## TASK TO COMPLETE
Please retype every entry below, keeping it exactly the same.

Recorded data
Start of Block

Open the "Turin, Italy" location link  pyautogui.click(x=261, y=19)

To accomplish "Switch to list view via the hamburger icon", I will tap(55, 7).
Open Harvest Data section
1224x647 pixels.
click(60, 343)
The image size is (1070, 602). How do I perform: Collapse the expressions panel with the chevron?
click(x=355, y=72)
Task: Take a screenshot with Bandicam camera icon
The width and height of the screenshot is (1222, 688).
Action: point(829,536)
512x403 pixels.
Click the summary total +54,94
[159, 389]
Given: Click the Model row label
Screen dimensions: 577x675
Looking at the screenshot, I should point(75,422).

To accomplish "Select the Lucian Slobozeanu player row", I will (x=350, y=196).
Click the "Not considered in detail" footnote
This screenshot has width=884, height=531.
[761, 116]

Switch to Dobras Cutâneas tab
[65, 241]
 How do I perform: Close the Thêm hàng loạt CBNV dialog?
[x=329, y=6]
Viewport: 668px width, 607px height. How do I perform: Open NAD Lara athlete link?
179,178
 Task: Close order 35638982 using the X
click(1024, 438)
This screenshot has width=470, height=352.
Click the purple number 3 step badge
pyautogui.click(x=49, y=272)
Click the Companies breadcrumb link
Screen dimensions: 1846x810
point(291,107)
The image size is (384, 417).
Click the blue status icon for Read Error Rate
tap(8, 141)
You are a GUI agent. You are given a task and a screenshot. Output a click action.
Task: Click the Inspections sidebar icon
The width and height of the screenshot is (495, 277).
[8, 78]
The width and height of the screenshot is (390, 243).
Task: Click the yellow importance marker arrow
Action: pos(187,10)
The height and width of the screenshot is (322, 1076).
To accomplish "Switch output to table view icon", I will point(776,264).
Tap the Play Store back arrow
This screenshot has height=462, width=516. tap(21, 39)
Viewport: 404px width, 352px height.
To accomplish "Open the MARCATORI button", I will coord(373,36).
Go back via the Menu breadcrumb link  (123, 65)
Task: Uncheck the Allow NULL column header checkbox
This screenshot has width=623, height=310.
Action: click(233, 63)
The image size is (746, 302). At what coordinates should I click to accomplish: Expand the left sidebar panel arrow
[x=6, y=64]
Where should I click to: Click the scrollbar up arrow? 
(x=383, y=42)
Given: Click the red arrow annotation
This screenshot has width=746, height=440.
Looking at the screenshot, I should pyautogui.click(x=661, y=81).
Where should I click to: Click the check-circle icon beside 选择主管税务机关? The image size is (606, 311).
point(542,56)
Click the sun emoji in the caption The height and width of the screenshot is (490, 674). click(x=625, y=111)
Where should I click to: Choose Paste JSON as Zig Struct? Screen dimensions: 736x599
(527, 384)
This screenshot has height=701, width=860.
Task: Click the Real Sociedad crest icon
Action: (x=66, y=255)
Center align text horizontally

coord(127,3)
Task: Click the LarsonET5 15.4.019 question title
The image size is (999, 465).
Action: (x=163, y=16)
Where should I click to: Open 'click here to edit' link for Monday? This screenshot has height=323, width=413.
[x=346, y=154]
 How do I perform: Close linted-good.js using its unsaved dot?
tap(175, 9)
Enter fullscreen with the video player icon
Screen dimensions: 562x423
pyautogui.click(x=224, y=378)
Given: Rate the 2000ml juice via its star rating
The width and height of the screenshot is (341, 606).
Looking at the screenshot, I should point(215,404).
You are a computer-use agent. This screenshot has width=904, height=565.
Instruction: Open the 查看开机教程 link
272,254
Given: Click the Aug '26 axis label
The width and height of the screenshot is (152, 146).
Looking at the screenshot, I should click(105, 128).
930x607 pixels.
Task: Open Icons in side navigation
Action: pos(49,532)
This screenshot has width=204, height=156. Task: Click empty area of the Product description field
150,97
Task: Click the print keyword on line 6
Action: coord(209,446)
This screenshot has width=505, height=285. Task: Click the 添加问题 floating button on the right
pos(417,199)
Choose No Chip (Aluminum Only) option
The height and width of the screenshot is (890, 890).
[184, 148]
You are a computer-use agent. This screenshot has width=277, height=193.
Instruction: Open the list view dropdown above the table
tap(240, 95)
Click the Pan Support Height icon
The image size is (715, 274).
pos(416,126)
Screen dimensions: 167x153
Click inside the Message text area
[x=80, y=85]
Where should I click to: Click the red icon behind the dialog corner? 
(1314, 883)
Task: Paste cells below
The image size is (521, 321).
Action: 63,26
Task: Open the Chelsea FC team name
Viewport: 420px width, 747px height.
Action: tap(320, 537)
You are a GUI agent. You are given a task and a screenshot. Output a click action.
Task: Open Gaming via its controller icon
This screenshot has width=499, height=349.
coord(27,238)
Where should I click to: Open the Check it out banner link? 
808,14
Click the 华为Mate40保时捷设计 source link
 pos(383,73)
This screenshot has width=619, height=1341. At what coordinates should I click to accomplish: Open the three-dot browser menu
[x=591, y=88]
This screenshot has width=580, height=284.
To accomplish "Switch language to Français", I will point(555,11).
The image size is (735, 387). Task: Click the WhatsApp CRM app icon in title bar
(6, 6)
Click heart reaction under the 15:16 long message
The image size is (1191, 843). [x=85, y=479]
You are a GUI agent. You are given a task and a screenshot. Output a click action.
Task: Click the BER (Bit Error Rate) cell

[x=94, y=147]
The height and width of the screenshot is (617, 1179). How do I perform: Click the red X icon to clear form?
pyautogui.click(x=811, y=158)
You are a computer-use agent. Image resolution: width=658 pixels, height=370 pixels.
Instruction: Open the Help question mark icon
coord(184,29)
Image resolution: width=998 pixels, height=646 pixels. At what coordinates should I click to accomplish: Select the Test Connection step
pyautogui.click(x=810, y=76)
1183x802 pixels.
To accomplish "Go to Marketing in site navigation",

End of Block

## RESPONSE
Open the "Turin, Italy" location link  pyautogui.click(x=261, y=19)

To accomplish "Switch to list view via the hamburger icon", I will tap(55, 7).
Open Harvest Data section
1224x647 pixels.
click(60, 343)
The image size is (1070, 602). How do I perform: Collapse the expressions panel with the chevron?
click(x=355, y=72)
Task: Take a screenshot with Bandicam camera icon
The width and height of the screenshot is (1222, 688).
Action: point(829,536)
512x403 pixels.
Click the summary total +54,94
[159, 389]
Given: Click the Model row label
Screen dimensions: 577x675
Looking at the screenshot, I should point(75,422).

To accomplish "Select the Lucian Slobozeanu player row", I will (x=350, y=196).
Click the "Not considered in detail" footnote
This screenshot has width=884, height=531.
[761, 116]

Switch to Dobras Cutâneas tab
[65, 241]
 How do I perform: Close the Thêm hàng loạt CBNV dialog?
[x=329, y=6]
Viewport: 668px width, 607px height. How do I perform: Open NAD Lara athlete link?
179,178
 Task: Close order 35638982 using the X
click(1024, 438)
This screenshot has width=470, height=352.
Click the purple number 3 step badge
pyautogui.click(x=49, y=272)
Click the Companies breadcrumb link
Screen dimensions: 1846x810
point(291,107)
The image size is (384, 417).
Click the blue status icon for Read Error Rate
tap(8, 141)
You are a GUI agent. You are given a task and a screenshot. Output a click action.
Task: Click the Inspections sidebar icon
The width and height of the screenshot is (495, 277).
[8, 78]
The width and height of the screenshot is (390, 243).
Task: Click the yellow importance marker arrow
Action: pos(187,10)
The height and width of the screenshot is (322, 1076).
To accomplish "Switch output to table view icon", I will point(776,264).
Tap the Play Store back arrow
This screenshot has height=462, width=516. tap(21, 39)
Viewport: 404px width, 352px height.
To accomplish "Open the MARCATORI button", I will coord(373,36).
Go back via the Menu breadcrumb link  (123, 65)
Task: Uncheck the Allow NULL column header checkbox
This screenshot has width=623, height=310.
Action: click(233, 63)
The image size is (746, 302). At what coordinates should I click to accomplish: Expand the left sidebar panel arrow
[x=6, y=64]
Where should I click to: Click the scrollbar up arrow? 
(x=383, y=42)
Given: Click the red arrow annotation
This screenshot has width=746, height=440.
Looking at the screenshot, I should pyautogui.click(x=661, y=81).
Where should I click to: Click the check-circle icon beside 选择主管税务机关? The image size is (606, 311).
point(542,56)
Click the sun emoji in the caption The height and width of the screenshot is (490, 674). click(x=625, y=111)
Where should I click to: Choose Paste JSON as Zig Struct? Screen dimensions: 736x599
(527, 384)
This screenshot has height=701, width=860.
Task: Click the Real Sociedad crest icon
Action: (x=66, y=255)
Center align text horizontally

coord(127,3)
Task: Click the LarsonET5 15.4.019 question title
The image size is (999, 465).
Action: (x=163, y=16)
Where should I click to: Open 'click here to edit' link for Monday? This screenshot has height=323, width=413.
[x=346, y=154]
 How do I perform: Close linted-good.js using its unsaved dot?
tap(175, 9)
Enter fullscreen with the video player icon
Screen dimensions: 562x423
pyautogui.click(x=224, y=378)
Given: Rate the 2000ml juice via its star rating
The width and height of the screenshot is (341, 606).
Looking at the screenshot, I should point(215,404).
You are a computer-use agent. This screenshot has width=904, height=565.
Instruction: Open the 查看开机教程 link
272,254
Given: Click the Aug '26 axis label
The width and height of the screenshot is (152, 146).
Looking at the screenshot, I should click(105, 128).
930x607 pixels.
Task: Open Icons in side navigation
Action: pos(49,532)
This screenshot has width=204, height=156. Task: Click empty area of the Product description field
150,97
Task: Click the print keyword on line 6
Action: coord(209,446)
This screenshot has width=505, height=285. Task: Click the 添加问题 floating button on the right
pos(417,199)
Choose No Chip (Aluminum Only) option
The height and width of the screenshot is (890, 890).
[184, 148]
You are a computer-use agent. This screenshot has width=277, height=193.
Instruction: Open the list view dropdown above the table
tap(240, 95)
Click the Pan Support Height icon
The image size is (715, 274).
pos(416,126)
Screen dimensions: 167x153
Click inside the Message text area
[x=80, y=85]
Where should I click to: Click the red icon behind the dialog corner? 
(1314, 883)
Task: Paste cells below
The image size is (521, 321).
Action: 63,26
Task: Open the Chelsea FC team name
Viewport: 420px width, 747px height.
Action: tap(320, 537)
You are a GUI agent. You are given a task and a screenshot. Output a click action.
Task: Open Gaming via its controller icon
This screenshot has width=499, height=349.
coord(27,238)
Where should I click to: Open the Check it out banner link? 
808,14
Click the 华为Mate40保时捷设计 source link
 pos(383,73)
This screenshot has width=619, height=1341. At what coordinates should I click to accomplish: Open the three-dot browser menu
[x=591, y=88]
This screenshot has width=580, height=284.
To accomplish "Switch language to Français", I will point(555,11).
The image size is (735, 387). Task: Click the WhatsApp CRM app icon in title bar
(6, 6)
Click heart reaction under the 15:16 long message
The image size is (1191, 843). [x=85, y=479]
You are a GUI agent. You are given a task and a screenshot. Output a click action.
Task: Click the BER (Bit Error Rate) cell

[x=94, y=147]
The height and width of the screenshot is (617, 1179). How do I perform: Click the red X icon to clear form?
pyautogui.click(x=811, y=158)
You are a computer-use agent. Image resolution: width=658 pixels, height=370 pixels.
Instruction: Open the Help question mark icon
coord(184,29)
Image resolution: width=998 pixels, height=646 pixels. At what coordinates should I click to accomplish: Select the Test Connection step
pyautogui.click(x=810, y=76)
1183x802 pixels.
To accomplish "Go to Marketing in site navigation",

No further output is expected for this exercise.